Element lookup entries
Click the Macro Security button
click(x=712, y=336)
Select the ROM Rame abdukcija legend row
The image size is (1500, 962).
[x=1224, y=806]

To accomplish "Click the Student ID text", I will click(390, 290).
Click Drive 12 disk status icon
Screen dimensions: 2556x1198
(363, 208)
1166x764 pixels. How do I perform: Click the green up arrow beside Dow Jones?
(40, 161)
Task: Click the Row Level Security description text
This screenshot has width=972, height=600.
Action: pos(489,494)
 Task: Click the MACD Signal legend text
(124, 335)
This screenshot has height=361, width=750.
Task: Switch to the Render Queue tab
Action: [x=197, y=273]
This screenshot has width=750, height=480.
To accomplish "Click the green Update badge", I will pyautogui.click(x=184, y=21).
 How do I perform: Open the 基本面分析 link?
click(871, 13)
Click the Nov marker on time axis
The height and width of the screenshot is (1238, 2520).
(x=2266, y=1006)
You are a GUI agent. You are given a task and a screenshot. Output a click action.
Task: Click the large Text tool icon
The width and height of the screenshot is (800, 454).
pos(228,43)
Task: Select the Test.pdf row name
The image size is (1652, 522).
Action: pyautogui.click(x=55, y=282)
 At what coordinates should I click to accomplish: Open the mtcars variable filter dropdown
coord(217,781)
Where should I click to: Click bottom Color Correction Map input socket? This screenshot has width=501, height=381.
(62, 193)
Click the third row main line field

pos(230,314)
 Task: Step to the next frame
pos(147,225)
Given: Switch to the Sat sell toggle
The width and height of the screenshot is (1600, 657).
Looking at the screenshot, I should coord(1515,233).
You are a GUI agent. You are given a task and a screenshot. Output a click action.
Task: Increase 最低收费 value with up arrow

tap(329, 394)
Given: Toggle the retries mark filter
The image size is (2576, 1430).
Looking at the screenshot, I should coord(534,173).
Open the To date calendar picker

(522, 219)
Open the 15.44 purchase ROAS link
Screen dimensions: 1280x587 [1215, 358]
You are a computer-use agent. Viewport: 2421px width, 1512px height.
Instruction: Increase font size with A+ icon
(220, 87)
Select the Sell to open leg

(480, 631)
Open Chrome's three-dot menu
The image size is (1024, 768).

> **Task**: Copy out the entries word for word, starting at the line that contains "How do I perform: Open the 基本面分析 link?" and running through the last line of the entries, with both ends included.

> **Result**:
 How do I perform: Open the 基本面分析 link?
click(871, 13)
Click the Nov marker on time axis
The height and width of the screenshot is (1238, 2520).
(x=2266, y=1006)
You are a GUI agent. You are given a task and a screenshot. Output a click action.
Task: Click the large Text tool icon
The width and height of the screenshot is (800, 454).
pos(228,43)
Task: Select the Test.pdf row name
The image size is (1652, 522).
Action: pyautogui.click(x=55, y=282)
 At what coordinates should I click to accomplish: Open the mtcars variable filter dropdown
coord(217,781)
Where should I click to: Click bottom Color Correction Map input socket? This screenshot has width=501, height=381.
(62, 193)
Click the third row main line field

pos(230,314)
 Task: Step to the next frame
pos(147,225)
Given: Switch to the Sat sell toggle
The width and height of the screenshot is (1600, 657).
Looking at the screenshot, I should coord(1515,233).
You are a GUI agent. You are given a task and a screenshot. Output a click action.
Task: Increase 最低收费 value with up arrow

tap(329, 394)
Given: Toggle the retries mark filter
The image size is (2576, 1430).
Looking at the screenshot, I should coord(534,173).
Open the To date calendar picker

(522, 219)
Open the 15.44 purchase ROAS link
Screen dimensions: 1280x587 [1215, 358]
You are a computer-use agent. Viewport: 2421px width, 1512px height.
Instruction: Increase font size with A+ icon
(220, 87)
Select the Sell to open leg

(480, 631)
Open Chrome's three-dot menu
The image size is (1024, 768).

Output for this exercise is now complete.